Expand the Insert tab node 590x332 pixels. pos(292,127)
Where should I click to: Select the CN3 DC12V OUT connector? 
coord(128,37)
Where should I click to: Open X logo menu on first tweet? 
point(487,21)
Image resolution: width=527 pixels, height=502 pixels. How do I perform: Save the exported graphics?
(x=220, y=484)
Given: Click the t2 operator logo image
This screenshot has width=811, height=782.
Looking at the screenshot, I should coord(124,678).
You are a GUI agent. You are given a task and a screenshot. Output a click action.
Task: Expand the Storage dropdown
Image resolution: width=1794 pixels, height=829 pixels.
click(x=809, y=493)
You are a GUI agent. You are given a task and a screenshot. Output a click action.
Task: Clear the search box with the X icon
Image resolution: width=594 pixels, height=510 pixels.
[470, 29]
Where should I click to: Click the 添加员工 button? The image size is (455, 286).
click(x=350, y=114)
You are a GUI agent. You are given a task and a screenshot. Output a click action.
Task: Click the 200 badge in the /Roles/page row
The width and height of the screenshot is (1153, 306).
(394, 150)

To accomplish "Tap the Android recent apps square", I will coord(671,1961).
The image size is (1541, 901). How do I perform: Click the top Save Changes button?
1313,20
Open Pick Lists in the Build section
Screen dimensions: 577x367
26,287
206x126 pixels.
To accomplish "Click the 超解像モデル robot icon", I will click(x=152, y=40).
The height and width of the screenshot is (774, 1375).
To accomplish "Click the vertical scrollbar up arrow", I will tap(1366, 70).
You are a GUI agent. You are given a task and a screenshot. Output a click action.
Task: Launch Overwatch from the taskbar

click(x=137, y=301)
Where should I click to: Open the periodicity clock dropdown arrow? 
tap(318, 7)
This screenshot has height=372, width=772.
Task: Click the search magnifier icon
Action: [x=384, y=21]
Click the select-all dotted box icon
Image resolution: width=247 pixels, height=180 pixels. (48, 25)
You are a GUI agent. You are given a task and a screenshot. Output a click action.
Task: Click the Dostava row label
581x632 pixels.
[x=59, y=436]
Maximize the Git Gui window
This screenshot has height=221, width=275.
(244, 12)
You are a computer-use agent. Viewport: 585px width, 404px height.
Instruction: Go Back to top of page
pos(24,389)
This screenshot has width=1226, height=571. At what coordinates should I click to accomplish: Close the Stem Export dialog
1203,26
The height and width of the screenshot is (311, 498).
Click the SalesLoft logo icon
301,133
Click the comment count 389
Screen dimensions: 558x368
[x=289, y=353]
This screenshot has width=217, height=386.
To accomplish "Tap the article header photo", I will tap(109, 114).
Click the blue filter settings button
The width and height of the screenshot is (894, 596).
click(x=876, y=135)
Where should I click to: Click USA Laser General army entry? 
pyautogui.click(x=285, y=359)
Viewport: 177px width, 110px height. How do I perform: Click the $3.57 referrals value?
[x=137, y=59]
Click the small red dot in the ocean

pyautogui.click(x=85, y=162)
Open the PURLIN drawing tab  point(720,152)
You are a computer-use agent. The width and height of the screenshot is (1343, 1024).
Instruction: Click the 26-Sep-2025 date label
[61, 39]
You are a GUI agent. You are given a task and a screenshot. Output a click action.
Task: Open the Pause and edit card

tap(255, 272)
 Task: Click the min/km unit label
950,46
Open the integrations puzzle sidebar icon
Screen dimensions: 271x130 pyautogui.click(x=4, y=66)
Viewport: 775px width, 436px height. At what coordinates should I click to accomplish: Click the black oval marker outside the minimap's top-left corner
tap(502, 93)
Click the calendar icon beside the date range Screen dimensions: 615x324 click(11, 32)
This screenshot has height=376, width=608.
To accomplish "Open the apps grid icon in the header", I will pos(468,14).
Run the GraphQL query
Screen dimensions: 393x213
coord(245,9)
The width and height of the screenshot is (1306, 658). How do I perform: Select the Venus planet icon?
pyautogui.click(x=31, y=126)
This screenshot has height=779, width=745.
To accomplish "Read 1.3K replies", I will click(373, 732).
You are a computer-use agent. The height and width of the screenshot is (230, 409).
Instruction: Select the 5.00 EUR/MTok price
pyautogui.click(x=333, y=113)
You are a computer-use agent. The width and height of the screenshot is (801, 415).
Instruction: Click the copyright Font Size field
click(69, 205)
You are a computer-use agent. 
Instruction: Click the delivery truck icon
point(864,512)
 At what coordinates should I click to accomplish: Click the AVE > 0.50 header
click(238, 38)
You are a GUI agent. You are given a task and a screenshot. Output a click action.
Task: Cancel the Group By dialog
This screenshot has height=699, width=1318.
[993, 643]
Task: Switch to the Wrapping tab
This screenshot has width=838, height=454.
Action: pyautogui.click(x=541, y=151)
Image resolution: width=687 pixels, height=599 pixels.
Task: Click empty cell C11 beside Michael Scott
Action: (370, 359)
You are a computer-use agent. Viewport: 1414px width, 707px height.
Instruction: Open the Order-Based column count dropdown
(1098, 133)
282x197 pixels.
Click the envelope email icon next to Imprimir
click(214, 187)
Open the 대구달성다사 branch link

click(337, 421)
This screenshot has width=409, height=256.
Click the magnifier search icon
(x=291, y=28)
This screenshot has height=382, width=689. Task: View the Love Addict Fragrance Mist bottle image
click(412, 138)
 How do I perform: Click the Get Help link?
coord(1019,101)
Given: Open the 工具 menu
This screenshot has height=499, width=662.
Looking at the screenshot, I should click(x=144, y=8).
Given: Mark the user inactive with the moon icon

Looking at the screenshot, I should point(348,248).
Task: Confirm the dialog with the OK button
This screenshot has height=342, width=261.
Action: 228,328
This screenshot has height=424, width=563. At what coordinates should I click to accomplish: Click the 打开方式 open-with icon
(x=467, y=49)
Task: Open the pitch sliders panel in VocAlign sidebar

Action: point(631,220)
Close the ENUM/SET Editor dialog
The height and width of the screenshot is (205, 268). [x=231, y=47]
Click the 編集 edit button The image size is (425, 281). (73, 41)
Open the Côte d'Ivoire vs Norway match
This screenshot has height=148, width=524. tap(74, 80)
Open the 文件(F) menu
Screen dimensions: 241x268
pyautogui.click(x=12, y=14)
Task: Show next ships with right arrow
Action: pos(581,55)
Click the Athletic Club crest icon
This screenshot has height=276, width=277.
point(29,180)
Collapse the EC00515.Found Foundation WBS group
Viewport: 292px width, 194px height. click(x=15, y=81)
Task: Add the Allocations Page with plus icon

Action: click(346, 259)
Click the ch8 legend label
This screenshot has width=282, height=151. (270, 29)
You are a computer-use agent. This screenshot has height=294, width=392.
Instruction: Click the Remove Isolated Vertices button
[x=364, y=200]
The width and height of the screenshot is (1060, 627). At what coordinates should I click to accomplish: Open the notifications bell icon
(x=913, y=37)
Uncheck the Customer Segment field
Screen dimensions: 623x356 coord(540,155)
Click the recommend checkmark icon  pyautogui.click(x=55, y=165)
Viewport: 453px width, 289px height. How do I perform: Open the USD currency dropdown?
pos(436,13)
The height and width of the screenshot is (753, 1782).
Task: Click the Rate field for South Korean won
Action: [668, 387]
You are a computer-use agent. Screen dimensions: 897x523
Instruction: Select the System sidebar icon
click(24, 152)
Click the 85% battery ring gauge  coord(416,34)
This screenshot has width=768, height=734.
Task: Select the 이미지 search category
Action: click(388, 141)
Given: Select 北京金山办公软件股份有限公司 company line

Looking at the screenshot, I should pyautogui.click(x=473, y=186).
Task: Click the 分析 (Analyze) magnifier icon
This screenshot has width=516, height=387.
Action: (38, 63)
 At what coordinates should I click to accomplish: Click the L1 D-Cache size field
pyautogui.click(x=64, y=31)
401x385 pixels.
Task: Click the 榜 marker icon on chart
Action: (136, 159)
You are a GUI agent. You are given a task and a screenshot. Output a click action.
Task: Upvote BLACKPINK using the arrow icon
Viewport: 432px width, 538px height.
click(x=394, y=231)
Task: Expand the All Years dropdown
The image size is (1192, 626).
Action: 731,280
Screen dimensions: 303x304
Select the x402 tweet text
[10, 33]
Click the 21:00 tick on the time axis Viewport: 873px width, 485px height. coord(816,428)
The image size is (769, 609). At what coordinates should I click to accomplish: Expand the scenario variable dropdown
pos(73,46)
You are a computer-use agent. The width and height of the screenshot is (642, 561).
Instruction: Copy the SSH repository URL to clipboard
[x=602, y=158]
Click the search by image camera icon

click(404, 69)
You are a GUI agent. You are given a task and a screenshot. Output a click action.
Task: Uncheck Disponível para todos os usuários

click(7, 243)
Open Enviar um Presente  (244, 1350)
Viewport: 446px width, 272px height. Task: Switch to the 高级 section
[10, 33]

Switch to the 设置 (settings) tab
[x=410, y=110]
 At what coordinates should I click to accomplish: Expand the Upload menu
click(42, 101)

○ ○ ○ ○ ○ ○ ○

Please give back exactly the lines of this listing beginning at the line with "Given: Mark the" and ending with the line with "Open the 文件(F) menu", both included, and nothing else.

▶ **Task result**
Given: Mark the user inactive with the moon icon

Looking at the screenshot, I should point(348,248).
Task: Confirm the dialog with the OK button
This screenshot has height=342, width=261.
Action: 228,328
This screenshot has height=424, width=563. At what coordinates should I click to accomplish: Click the 打开方式 open-with icon
(x=467, y=49)
Task: Open the pitch sliders panel in VocAlign sidebar

Action: point(631,220)
Close the ENUM/SET Editor dialog
The height and width of the screenshot is (205, 268). [x=231, y=47]
Click the 編集 edit button The image size is (425, 281). (73, 41)
Open the Côte d'Ivoire vs Norway match
This screenshot has height=148, width=524. tap(74, 80)
Open the 文件(F) menu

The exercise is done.